Today is the first Father’s Day without my dad, and I’m good - I was simply reflecting on my interviews with him last year and one theme he had running throughout his beliefs was an unwillingness to give up on people. He had an eternal hope in the worst of the worst ultimately being reconciled.
My father made many mistakes, as we all do; but when I listened to his life story told so matter-of-factly, I kept thinking, “how did he not give up at that point?”, and a few minutes later the same thought crossed my mind, and a few minutes later, and so on.
One thing he did not do was render a final verdict on a person. He lived incredibly free in his heart that way.

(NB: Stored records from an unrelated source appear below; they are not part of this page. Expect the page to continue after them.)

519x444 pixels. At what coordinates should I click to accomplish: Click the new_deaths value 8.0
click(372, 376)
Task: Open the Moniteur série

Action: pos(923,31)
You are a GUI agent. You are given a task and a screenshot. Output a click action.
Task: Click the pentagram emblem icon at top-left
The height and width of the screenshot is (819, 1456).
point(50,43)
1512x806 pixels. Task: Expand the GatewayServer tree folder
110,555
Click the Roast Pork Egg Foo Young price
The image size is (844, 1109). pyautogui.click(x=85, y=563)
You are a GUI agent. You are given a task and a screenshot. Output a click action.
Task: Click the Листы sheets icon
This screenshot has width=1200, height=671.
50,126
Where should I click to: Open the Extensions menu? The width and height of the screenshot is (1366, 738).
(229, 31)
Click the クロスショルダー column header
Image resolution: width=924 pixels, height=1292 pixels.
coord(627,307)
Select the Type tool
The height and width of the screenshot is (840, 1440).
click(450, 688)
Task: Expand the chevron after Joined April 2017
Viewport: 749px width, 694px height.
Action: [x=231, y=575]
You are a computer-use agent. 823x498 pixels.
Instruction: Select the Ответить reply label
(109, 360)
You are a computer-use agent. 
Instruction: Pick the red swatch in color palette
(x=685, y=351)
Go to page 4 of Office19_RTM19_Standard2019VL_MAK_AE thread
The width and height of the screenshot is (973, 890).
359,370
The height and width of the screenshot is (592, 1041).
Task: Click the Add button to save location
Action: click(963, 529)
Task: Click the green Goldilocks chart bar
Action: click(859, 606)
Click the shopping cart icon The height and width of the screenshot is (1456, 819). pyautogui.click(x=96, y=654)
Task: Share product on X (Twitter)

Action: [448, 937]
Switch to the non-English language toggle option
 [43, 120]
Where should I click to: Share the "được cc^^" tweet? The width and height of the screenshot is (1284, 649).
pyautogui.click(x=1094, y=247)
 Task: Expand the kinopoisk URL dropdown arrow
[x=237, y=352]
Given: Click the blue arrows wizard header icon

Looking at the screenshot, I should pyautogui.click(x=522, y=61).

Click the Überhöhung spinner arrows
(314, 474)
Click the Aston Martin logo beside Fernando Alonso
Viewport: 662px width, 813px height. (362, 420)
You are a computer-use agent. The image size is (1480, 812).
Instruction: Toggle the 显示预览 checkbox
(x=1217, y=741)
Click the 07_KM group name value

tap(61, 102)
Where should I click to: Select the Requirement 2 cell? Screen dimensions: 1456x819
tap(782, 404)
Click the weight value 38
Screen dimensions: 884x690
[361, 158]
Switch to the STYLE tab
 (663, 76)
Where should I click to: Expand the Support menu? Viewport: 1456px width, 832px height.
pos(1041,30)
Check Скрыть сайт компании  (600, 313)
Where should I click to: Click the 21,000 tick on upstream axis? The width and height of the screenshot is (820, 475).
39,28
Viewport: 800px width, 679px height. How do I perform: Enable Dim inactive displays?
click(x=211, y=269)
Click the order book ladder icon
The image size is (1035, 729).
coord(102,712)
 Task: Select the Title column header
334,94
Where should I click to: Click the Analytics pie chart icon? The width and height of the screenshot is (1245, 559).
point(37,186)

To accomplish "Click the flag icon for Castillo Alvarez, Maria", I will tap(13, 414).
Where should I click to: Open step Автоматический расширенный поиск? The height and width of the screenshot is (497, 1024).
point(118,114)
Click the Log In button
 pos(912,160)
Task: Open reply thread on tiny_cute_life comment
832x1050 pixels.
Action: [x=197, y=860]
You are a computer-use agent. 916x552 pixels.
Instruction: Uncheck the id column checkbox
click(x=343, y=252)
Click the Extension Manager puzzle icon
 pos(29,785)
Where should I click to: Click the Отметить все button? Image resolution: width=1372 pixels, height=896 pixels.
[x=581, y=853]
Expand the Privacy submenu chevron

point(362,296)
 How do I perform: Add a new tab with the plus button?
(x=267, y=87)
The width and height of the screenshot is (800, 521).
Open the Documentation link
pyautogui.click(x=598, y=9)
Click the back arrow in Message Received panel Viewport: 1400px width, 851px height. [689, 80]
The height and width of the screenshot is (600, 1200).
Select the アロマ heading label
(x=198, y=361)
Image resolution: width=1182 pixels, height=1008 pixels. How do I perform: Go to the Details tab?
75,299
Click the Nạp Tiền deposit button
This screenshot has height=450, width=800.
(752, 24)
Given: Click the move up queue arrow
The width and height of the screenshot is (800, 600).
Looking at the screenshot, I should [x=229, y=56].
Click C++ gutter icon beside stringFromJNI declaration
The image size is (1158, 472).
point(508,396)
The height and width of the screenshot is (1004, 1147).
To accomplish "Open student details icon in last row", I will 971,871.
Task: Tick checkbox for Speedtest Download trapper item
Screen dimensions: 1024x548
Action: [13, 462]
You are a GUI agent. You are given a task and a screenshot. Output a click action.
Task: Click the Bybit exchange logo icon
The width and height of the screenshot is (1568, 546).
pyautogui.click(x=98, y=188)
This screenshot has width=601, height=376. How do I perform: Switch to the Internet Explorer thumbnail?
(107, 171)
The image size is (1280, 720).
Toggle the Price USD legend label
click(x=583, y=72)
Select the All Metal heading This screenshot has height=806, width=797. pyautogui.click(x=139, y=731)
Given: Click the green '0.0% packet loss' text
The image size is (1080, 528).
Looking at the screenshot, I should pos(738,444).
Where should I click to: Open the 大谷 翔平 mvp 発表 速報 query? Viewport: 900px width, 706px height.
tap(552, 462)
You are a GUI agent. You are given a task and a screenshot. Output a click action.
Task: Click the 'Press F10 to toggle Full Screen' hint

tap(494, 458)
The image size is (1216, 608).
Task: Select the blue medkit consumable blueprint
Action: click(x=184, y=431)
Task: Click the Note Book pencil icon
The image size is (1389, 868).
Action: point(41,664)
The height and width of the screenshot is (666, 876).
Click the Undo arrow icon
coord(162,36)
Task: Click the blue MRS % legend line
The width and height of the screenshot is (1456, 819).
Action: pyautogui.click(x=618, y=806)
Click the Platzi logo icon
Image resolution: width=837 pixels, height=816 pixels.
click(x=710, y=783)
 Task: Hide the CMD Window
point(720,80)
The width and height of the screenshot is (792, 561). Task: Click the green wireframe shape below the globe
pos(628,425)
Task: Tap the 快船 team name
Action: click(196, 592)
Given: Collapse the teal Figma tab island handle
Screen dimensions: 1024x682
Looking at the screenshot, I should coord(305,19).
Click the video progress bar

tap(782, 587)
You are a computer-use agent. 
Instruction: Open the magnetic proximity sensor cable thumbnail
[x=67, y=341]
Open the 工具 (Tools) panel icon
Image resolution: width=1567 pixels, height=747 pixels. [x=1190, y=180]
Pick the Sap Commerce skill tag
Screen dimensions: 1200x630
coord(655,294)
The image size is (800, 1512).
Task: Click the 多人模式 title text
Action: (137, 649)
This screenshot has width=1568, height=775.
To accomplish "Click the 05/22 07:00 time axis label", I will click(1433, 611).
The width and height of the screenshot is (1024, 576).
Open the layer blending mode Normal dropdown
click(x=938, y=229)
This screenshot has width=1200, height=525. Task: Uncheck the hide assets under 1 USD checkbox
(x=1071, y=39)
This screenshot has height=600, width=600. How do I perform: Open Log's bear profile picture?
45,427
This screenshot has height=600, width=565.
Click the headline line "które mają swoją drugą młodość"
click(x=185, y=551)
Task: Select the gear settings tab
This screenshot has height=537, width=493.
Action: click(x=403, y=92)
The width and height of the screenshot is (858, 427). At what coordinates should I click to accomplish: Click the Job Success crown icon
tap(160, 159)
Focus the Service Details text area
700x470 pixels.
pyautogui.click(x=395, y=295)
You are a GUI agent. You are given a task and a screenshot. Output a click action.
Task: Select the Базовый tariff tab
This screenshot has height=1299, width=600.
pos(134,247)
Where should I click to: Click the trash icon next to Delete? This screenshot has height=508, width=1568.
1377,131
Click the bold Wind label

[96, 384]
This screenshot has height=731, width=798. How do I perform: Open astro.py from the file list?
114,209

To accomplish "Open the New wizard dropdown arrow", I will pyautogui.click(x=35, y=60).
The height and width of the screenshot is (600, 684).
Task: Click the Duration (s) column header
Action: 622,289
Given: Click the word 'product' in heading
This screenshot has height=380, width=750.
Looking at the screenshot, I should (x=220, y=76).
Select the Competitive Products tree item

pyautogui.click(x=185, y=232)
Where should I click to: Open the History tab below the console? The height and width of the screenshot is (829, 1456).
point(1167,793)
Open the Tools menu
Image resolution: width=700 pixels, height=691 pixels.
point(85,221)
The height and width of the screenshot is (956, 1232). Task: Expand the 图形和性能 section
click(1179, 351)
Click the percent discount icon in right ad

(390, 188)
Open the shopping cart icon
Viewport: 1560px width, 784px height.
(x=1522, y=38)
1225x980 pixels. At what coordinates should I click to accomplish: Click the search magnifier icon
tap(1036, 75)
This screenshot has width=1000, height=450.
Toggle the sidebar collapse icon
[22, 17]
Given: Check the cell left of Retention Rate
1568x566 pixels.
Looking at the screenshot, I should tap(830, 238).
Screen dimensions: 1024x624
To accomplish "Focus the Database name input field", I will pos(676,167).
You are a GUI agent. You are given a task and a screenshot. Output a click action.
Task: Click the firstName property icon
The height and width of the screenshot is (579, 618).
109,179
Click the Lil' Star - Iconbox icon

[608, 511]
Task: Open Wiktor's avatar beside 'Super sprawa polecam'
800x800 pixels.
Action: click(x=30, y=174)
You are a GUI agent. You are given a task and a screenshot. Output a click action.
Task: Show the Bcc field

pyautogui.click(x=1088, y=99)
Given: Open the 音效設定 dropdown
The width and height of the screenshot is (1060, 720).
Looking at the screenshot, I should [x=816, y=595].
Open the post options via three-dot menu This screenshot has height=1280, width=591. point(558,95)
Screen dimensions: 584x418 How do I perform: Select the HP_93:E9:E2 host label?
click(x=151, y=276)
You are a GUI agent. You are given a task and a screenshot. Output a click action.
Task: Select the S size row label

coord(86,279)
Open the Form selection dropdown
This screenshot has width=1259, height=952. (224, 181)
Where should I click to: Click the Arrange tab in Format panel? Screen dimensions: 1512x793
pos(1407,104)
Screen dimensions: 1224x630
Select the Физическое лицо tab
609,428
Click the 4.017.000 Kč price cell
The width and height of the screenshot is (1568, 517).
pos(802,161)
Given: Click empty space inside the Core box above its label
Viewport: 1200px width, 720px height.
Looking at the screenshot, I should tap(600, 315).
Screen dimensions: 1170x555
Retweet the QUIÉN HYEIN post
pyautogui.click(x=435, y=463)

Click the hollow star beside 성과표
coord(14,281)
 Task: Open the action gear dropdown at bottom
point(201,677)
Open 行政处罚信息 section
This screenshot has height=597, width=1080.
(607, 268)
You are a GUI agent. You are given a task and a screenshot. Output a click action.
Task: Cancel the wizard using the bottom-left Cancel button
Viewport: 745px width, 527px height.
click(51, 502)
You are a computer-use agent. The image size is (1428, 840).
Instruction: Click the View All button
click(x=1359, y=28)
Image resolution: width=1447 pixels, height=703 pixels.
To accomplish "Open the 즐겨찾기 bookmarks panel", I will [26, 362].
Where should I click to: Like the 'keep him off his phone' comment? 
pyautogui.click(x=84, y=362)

Situations which he faced were genuinely unreasonable, unthinkable and unimaginable to most of us. Yet, his ability to soldier forward versus our general readiness to give up is sobering. I asked him about acutely vindictive people in his life who had harmed our family overtly. He said, “I hope they find peace in their hearts.”
You’ve heard the sentiment to “pray for your enemies.” He honestly did that. People whom we should’ve sued at the least or “taken out” if this were the Wild West, he just wished them the best. I’d start a sentence, “remember that dirtbag who...” and my dad would interject, “that’s a person.”
From a certain point-of-view, one could call this resourcefulness. Not many people could see the opportunity hidden within “impossible” odds. It’s a skill to be sure.
I think about how it applies in emotional management and the health and fitness domains. There is always hopeful possibility. But you must train your brain to see it.
I’m not pretending there aren’t genuine challenges or enemies. I’m merely stating that my own propensity to label a person or situation was counterproductive. I was really used to thinking of enemies as “evil” or “idiotic” or “uninformed.” But now I see it more like enemies are “damaged” and “hurt” and “scared.” Rather than destroy them, I pity them. I try to figure out a way for compassion toward them.
You can apply this concept however. Trying to pretend like you know the future, and it must be “impossible” is immature thinking. You have seen the worst leaders on earth give rise to the best. You have seen the best leaders give rise to the worst. You have seen yourself go from weakness to strength and vice versus. It’s all impermanent.
In fitness, I’ve worked with some of the most physically and psychologically damaged people on earth. The breakthrough is often a mere step away. But the location of that step is in the ONE place where that person won’t place her foot. There’s pain in that step. There’s a history in that step. Or on that step there’s a label which we refuse to change.
No matter how great the challenge, the threat, or the enemy, there is always hopeful possibility. We can see it. And we can make it true. Or we can fight indignantly to make it untrue, occupying our minds in a never-ending series of witch hunts and victim narratives.
I still have a stubborn part of my heart which believes most people won’t try to unburden their hearts, or they won’t challenge themselves to love an enemy, or they will fly first to a set of thoughts which reinforces personal victimhood.
But my dad would say “that’s a person” and “I hope they find peace in their hearts.”